Passage provided
= = = = =

Why?
I wanted to compare the differences in body types between sports, so that people might be able to find sports that better suit their body types. For this reason, I looked for a dataset that had data about athletes’ bodies and what sport they played.
The dataset I used met my requirements because it has data about BMI, height, sex, and sport played of multiple athletes. It also has other useful biometric data, like lean body mass and body fat percentage.
Initial Analysis
For a first pass of analysis, I created a scatterplot of the average heights and BMIs of each sport. I grouped the data by sport and sex of the athlete to distinguish male and female sports.
I grouped by sport and sex rather than just sport due to sports that only had athletes of one sex (Gym and Netball for female, Water Polo for male).
#Import dataset and packages
df <- read.csv("ais.csv")
library("dplyr")
library("ggplot2")
#Data cleaning
head(df) #Just a quick check of the structure of the data
sum(is.na(df)) #This dataset has no NAs
#Data prep
df_by_sport <- df %>% group_by(sport, sex) %>% summarise(bmi = mean(bmi), height = mean(ht))
df_by_sport$sport_name <- paste(df_by_sport$sport,df_by_sport$sex,sep="_")
#Data visualization
ggplot(df_by_sport, aes(x=bmi, y=height, color = sex)) + geom_point()
Code Output
> sum(is.na(df)) #This dataset has no NAs
[1] 0

Data Exploration
Diet and exercise can change someone’s fat and muscle, but not their skeleton. Because of that, I wanted to explore the different variables I had to find the best estimate I could find for someone’s skeleton. Height gives the length of the skeleton, but I needed something for the width of the skeleton.
#Factors to explore: height, weight, bmi, percent body fat, lean body mass, sex, sport
#End goal is to see which sports fit are most common for each frame (skeletal height and width)
#ht (height) gives skeletal height, but I need an estimate for skeletal width
#factors I'll consider are weight, bmi, percent body fat, and lean body mass
cor(df$ht, df$wt)
cor(df$ht, df$bmi)
cor(df$ht, df$pcBfat)
cor(df$ht, df$lbm)
Code Output
> cor(df$ht, df$wt)
[1] 0.7809321
> cor(df$ht, df$bmi)
[1] 0.3370972
> cor(df$ht, df$pcBfat)
[1] -0.1880217
> cor(df$ht, df$lbm)
[1] 0.8021192
Data Cleaning
For my skeletal frame width estimate, I decided to go with an adjusted version of BMI that excludes body fat. This isn’t a perfect estimate, as it still includes muscle mass, but it should still bring me closer to my target.
#I think that trying to get the bmi of lean body mass alone is the best way to estimate skeletal width
#Two equations could potentially give this: bmi * (1-pcBfat), lmb/ht^2
df_mutated <- df %>% mutate(lbm_ht = lbm/(ht^2)) %>% mutate(bmi_pcBfat = bmi * (1-(pcBfat/100)))
cor(df_mutated$ht, df_mutated$bmi_pcBfat)
cor(df_mutated$ht, df_mutated$lbm_ht)
ggplot(df_mutated, aes(x=lbm_ht, y=ht, color = sex)) +
geom_point()
ggplot(df_mutated, aes(x=bmi_pcBfat, y=ht, color = sex)) +
geom_point()
Code Output
> cor(df_mutated$ht, df_mutated$bmi_pcBfat)
[1] 0.4341629
> cor(df_mutated$ht, df_mutated$lbm_ht)

= = = = =

Set task 1
Answer these questions on the athlete body-type analysis.
(a) Which sports had only female athletes?
(b) What correlation value is printed for height and lean body mass?
(c) What measure was chosen as the estimate for skeletal frame width?
Set task 2
Repeat word for word the part of the athlete body-type analysis from "Data Exploration" to "height and width)".
Answer from the athlete body-type analysis alone.

Given information
= = = = =

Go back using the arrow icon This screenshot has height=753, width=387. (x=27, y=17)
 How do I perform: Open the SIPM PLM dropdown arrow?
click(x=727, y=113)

= = = = =

Exercise answer 1
(a) Gym and Netball
(b) 0.8021192
(c) An adjusted version of BMI that excludes body fat

Exercise answer 2
Data Exploration
Diet and exercise can change someone’s fat and muscle, but not their skeleton. Because of that, I wanted to explore the different variables I had to find the best estimate I could find for someone’s skeleton. Height gives the length of the skeleton, but I needed something for the width of the skeleton.
#Factors to explore: height, weight, bmi, percent body fat, lean body mass, sex, sport
#End goal is to see which sports fit are most common for each frame (skeletal height and width)